▶ Exercise aim: Your answer must be an exact copy of every record.

▶ Material supplied:
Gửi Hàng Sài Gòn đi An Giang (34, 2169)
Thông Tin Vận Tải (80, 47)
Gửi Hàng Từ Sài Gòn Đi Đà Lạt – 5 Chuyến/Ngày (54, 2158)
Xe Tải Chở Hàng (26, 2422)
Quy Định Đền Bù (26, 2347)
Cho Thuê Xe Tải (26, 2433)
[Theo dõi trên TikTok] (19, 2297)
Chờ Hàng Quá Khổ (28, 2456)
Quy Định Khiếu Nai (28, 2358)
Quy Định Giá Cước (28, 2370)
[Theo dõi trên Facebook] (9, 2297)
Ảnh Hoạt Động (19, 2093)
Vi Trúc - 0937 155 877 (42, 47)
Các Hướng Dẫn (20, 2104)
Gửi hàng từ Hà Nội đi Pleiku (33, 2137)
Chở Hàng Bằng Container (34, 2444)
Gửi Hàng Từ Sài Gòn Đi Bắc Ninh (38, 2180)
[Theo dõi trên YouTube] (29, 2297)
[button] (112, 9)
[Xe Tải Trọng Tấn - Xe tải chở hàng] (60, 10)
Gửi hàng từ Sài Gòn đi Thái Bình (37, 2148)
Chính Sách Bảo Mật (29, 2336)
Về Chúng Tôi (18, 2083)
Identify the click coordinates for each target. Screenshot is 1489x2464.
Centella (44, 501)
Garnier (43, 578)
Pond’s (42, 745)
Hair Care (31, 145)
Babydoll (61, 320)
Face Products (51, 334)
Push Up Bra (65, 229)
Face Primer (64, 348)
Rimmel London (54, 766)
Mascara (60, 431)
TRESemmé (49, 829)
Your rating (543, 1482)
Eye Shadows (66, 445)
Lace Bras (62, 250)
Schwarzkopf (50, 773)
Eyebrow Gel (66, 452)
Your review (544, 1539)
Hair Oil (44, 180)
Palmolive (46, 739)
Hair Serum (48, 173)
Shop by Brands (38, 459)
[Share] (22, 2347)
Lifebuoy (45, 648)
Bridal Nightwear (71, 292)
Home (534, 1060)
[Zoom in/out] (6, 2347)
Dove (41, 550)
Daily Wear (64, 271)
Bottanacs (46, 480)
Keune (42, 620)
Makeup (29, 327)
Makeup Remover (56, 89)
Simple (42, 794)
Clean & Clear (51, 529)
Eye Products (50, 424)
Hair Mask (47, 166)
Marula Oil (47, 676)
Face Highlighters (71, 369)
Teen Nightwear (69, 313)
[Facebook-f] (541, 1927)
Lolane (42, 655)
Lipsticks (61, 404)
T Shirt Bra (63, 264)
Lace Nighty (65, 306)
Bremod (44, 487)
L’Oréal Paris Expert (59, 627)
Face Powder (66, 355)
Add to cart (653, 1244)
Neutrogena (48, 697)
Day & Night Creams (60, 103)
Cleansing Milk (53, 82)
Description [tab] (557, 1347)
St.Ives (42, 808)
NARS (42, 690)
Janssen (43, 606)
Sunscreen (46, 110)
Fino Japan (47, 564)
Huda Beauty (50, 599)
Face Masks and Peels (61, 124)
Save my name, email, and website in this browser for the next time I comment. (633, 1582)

▶ Exercise solution:
Gửi Hàng Sài Gòn đi An Giang (34, 2169)
Thông Tin Vận Tải (80, 47)
Gửi Hàng Từ Sài Gòn Đi Đà Lạt – 5 Chuyến/Ngày (54, 2158)
Xe Tải Chở Hàng (26, 2422)
Quy Định Đền Bù (26, 2347)
Cho Thuê Xe Tải (26, 2433)
[Theo dõi trên TikTok] (19, 2297)
Chờ Hàng Quá Khổ (28, 2456)
Quy Định Khiếu Nai (28, 2358)
Quy Định Giá Cước (28, 2370)
[Theo dõi trên Facebook] (9, 2297)
Ảnh Hoạt Động (19, 2093)
Vi Trúc - 0937 155 877 (42, 47)
Các Hướng Dẫn (20, 2104)
Gửi hàng từ Hà Nội đi Pleiku (33, 2137)
Chở Hàng Bằng Container (34, 2444)
Gửi Hàng Từ Sài Gòn Đi Bắc Ninh (38, 2180)
[Theo dõi trên YouTube] (29, 2297)
[button] (112, 9)
[Xe Tải Trọng Tấn - Xe tải chở hàng] (60, 10)
Gửi hàng từ Sài Gòn đi Thái Bình (37, 2148)
Chính Sách Bảo Mật (29, 2336)
Về Chúng Tôi (18, 2083)
Identify the click coordinates for each target. Screenshot is 1489x2464.
Centella (44, 501)
Garnier (43, 578)
Pond’s (42, 745)
Hair Care (31, 145)
Babydoll (61, 320)
Face Products (51, 334)
Push Up Bra (65, 229)
Face Primer (64, 348)
Rimmel London (54, 766)
Mascara (60, 431)
TRESemmé (49, 829)
Your rating (543, 1482)
Eye Shadows (66, 445)
Lace Bras (62, 250)
Schwarzkopf (50, 773)
Eyebrow Gel (66, 452)
Your review (544, 1539)
Hair Oil (44, 180)
Palmolive (46, 739)
Hair Serum (48, 173)
Shop by Brands (38, 459)
[Share] (22, 2347)
Lifebuoy (45, 648)
Bridal Nightwear (71, 292)
Home (534, 1060)
[Zoom in/out] (6, 2347)
Dove (41, 550)
Daily Wear (64, 271)
Bottanacs (46, 480)
Keune (42, 620)
Makeup (29, 327)
Makeup Remover (56, 89)
Simple (42, 794)
Clean & Clear (51, 529)
Eye Products (50, 424)
Hair Mask (47, 166)
Marula Oil (47, 676)
Face Highlighters (71, 369)
Teen Nightwear (69, 313)
[Facebook-f] (541, 1927)
Lolane (42, 655)
Lipsticks (61, 404)
T Shirt Bra (63, 264)
Lace Nighty (65, 306)
Bremod (44, 487)
L’Oréal Paris Expert (59, 627)
Face Powder (66, 355)
Add to cart (653, 1244)
Neutrogena (48, 697)
Day & Night Creams (60, 103)
Cleansing Milk (53, 82)
Description [tab] (557, 1347)
St.Ives (42, 808)
NARS (42, 690)
Janssen (43, 606)
Sunscreen (46, 110)
Fino Japan (47, 564)
Huda Beauty (50, 599)
Face Masks and Peels (61, 124)
Save my name, email, and website in this browser for the next time I comment. (633, 1582)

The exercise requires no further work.